ZEIT ONLINE: Sie untersuchen auch die Frage, ob ein Werk nicht zustande kommen würde, wenn es nicht geschützt wäre. Welche Antwort haben Sie?

Dommann: Im Film mit seinen hohen Investitionskosten muss gewährleistet sein, dass nicht umsonst investiert wurde, sonst wird vielleicht künftig nicht mehr investiert. Auch die Geschichte der Musikaufnahme war von Anfang hauptsächlich eine der Verwertung. In der Wissenschaft ist das ganz anders, hier ging es um Verbreitung von Wissen, die Ökonomie ist eine der Reputation. Wissen entsteht im Austausch von Ideen. Wir Wissenschaftler stehen immer auf den Schultern von Riesen.

ZEIT ONLINE: Wissenschaftler werden auch von öffentlicher Hand bezahlt.
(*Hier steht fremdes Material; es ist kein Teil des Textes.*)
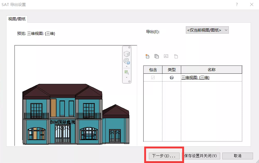The image size is (259, 163).
Task: Close the preview navigation bar
Action: pyautogui.click(x=129, y=47)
Manche fordern, dass Wissenschaftler deswegen ihre Forschungen frei ins Netz stellen müssten. 

Dommann: Open access in der Wissenschaft halte ich für essenziell notwendig. Wir wissen ja nicht, wo das Neue entsteht, wer plötzlich eine Idee hat. Das Neue entsteht nie da, wo man es erwartet.
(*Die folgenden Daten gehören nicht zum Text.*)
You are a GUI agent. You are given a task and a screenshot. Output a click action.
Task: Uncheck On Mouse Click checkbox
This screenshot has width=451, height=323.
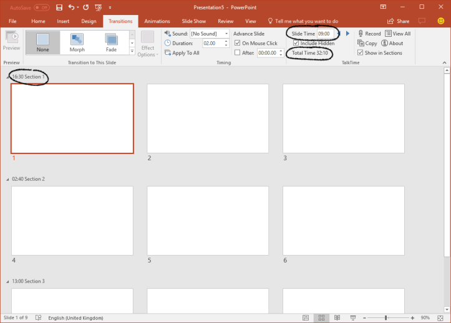coord(238,44)
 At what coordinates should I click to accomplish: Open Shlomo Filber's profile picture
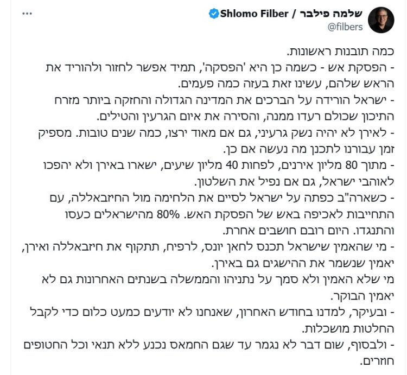click(380, 20)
ZEIT ONLINE: Google will alle Bücher einscannen und frei verfügbar machen. Wie ist das in der Geschichte der Fotokopie zu bewerten?

Dommann: Die Fotokopie wurde um 1900 unbemerkt vom Recht oder von den Verlegern in den in den Bibliotheken entwickelt. Von 1930 an wollte man in den USA Bibliotheksbestände aus Europa massenhaft über Mikrofilm verbreiten. Sie gingen sehr offensiv vor, und niemand wehrte sich dagegen. Als man um die sechziger Jahre herum auf Knopfdruck kopieren konnte, wollten die Wissenschaftler so weitermachen wie zuvor. Sie argumentierten, dass Kopien den Kauf eines Buches oder einer Zeitschrift nicht ersetzten, sondern eine neue Form der Kommunikation und des Wissenstransfers seien – eine zeitgemäße. 

ZEIT ONLINE: Wo entsteht das nächste neue Medium?

Dommann: Die Geschichte ist immer offen, wir wissen nicht, was passiert. Wie im Silicon Valley, wo ein neues Medium geschaffen wurde, das die ganze Welt revolutioniert hat. Man kann es im Nachhinein erklären, es waren Radioröhrentechniker da, Wissenschaftler, die in Big-Science-Projekten des Atomzeitalters Mathe gelernt hatten und Hippies, die freier dachten. Aber dass wir jetzt das iPad haben, das kann man nicht planen.